Here's an Issue, Just For You

They are going to have them, no matter how hard we try to keep it from happening. Our children will grow into adults who have...issues.

Most of us try to find opportunities to teach life lessons to our children. Depending on our parenting styles and their learning styles, we teach these lessons through lectures, consequences, punishments, humor, whatever works, right?

My sister once gathered up all the stuff her children continued to leave in the entry way and placed it on the driveway by the trash bins on garbage day. It didn't take long for the little rascals to inquire. She explained that they could either get and put it away or the garbage would haul it away. Then she walked away. As I recall, the lesson worked, at least for a while.

I once removed the door from the my daughter's room because she couldn't figure out how to shut it without slamming it in anger. Of course this was after several instances where I made her practice shutting the door nicely. She didn't get it, so the door had to go. When she got the door back, the slamming stopped.
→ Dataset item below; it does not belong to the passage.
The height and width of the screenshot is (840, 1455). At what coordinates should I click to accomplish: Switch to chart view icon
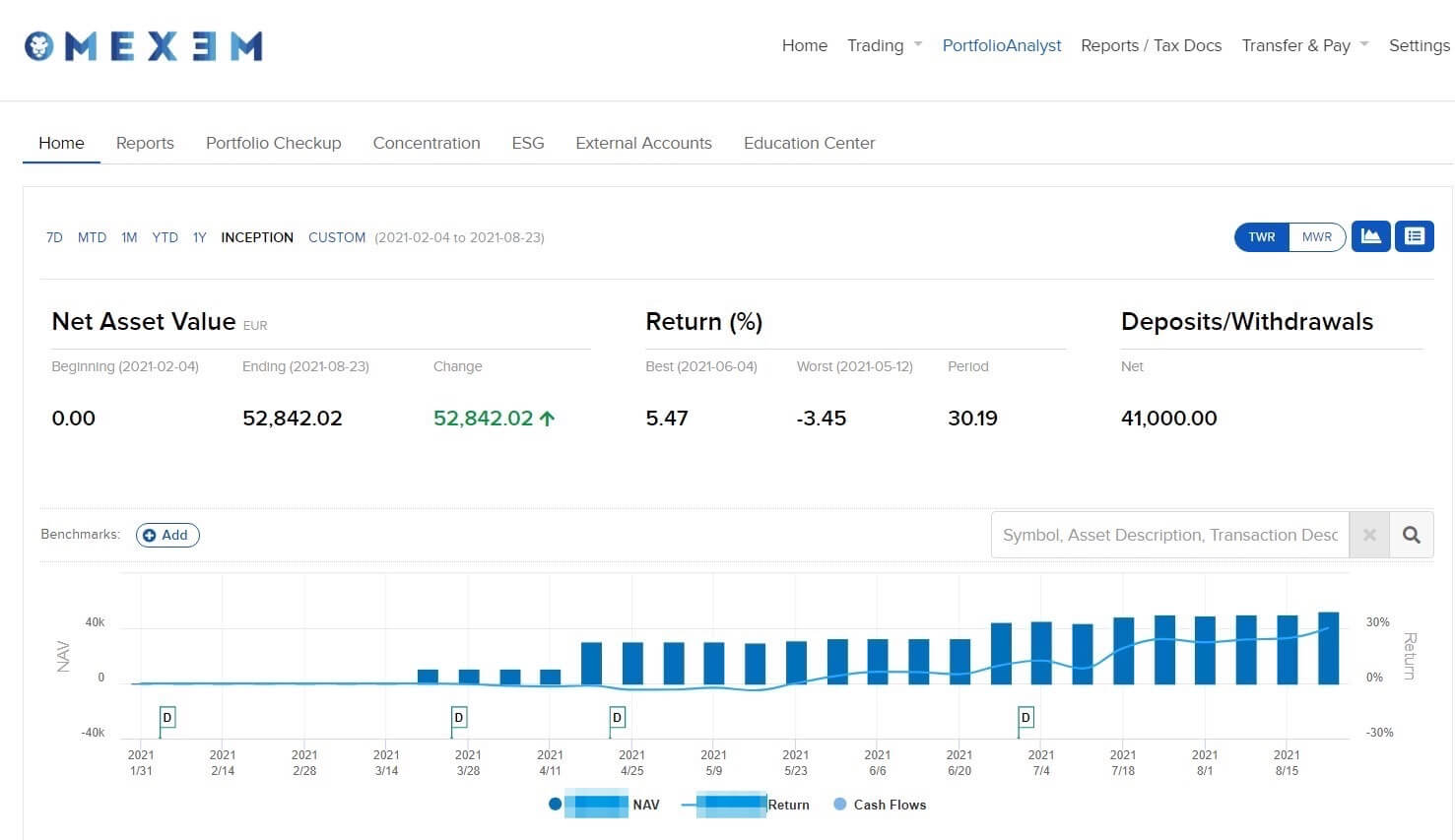[x=1370, y=236]
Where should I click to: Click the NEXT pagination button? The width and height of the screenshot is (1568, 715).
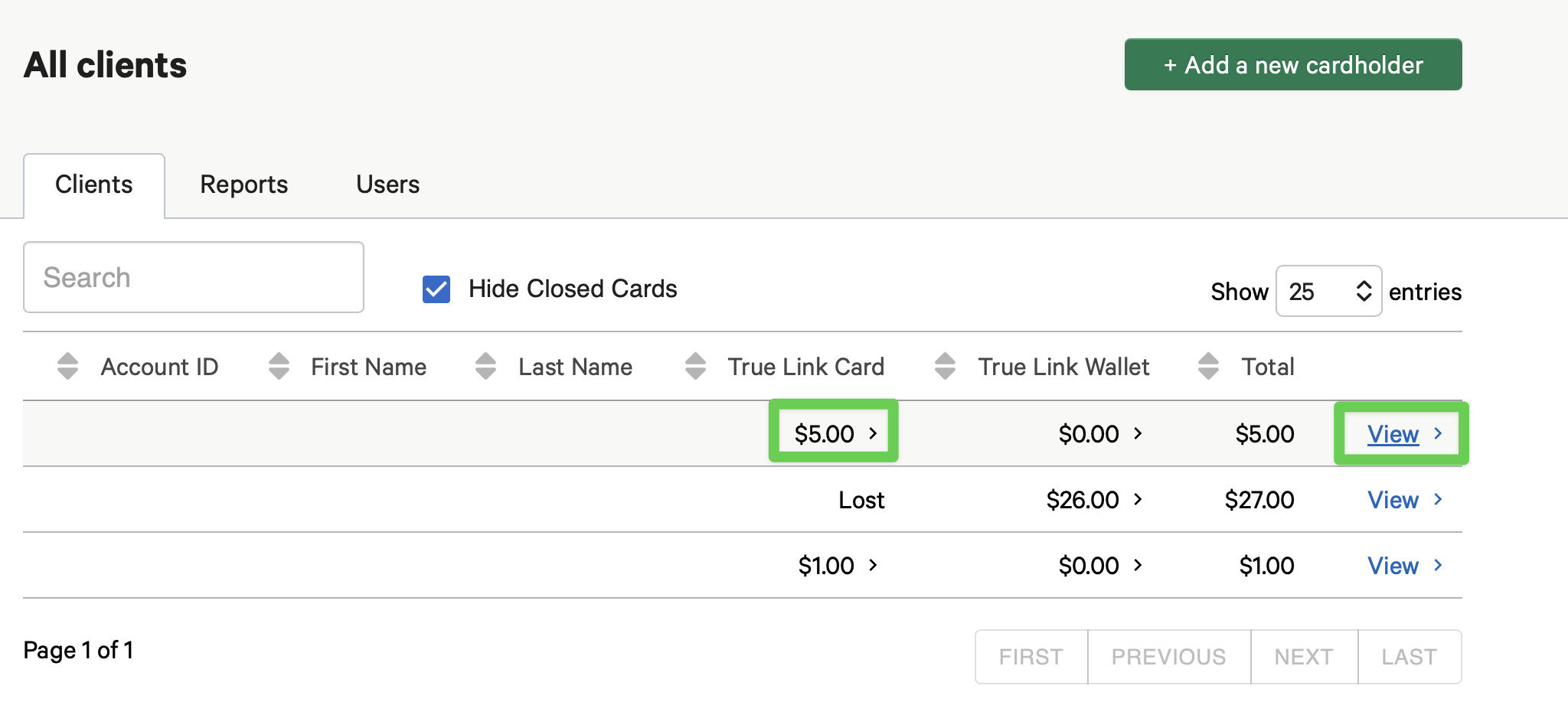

Score one for mom!

My neighbor once admitted to washing her son's mouth out with soap. Now, I know her son as an extremely respectful young man with a very polite mouth. And this is probably why. She warned him to clean up his language and when he didn't, she kept her promise. But since there was no bar soap available, she opened his lips and squirted in a few pumps of hand soap. Can you imagine? It makes me gag just thinking about it. But her son has a clean mouth to this day. I can't exactly say the same thing for all of my children.

Still sometimes, instead of thinking about the lessons we are teaching, I wonder about the issues we are giving.

As a mother, it's easy to pass on body issues to our daughters. Every time we complain about our thunder thighs or joke about our "fat jeans" (or "fat genes"), we potentially hand them insecurity on a platter. And when dads refuse to display an emotion in fear of appearing weak, they can easily pass on "tough guy" syndrome to their sons. When I made my 9 year old son dispose of the dead squirrel in the backyard because I'm too squeamish to handle petrified rodents, was I giving my daughters permission to use the female chromosome as an excuse not to face their fears? When I repeatedly try to convince the quiet one to talk about her feelings, am I turning her natural introverted nature into an issue?

Is my constant obsession to turn everything into a life lesson sucking the fun out of life itself?

Okay, that one, I can answer. (See previous Blog Post entitled I'm Just Saying.)

So the bottom line is that they will have issues. We can't deny that. Maybe their issues will stem from their mother callously tossing their precious belongings to the curb. Maybe the three months of no privacy because a bedroom door was removed will give them personal space issues. Maybe they will develop a phobia of hand soap because not even the strongest Scope can make them forget the taste of sudsy lilacs!

But I doubt it.

I guess in addition to creating life lessons and issuing out issues, we also need to make sure we provide road maps and tool kits. And lectures, punishments, consequences, humor and whatever works, right? Throw in a little prayer and a lot of love and I think we can all hope for and expect the best.

After all, aren't we just grown up children still dealing with our own issues?


  1. yes I did do that !!! and I am about ready to put all of my husbands dirty clothes lying next to our bed out there tomorrow!!!!~!!!

  2. I lived in terror of having my mouth washed out with soap when I was young. It happened to my brother but his potty mouth came back when he was older.

  3. I once took my daughters mattress off her bed and put it in the store room in the basement because she refused to sleep with sheets on her bed. She was just being lazy and didn't care. At the time, it seemed like a good idea.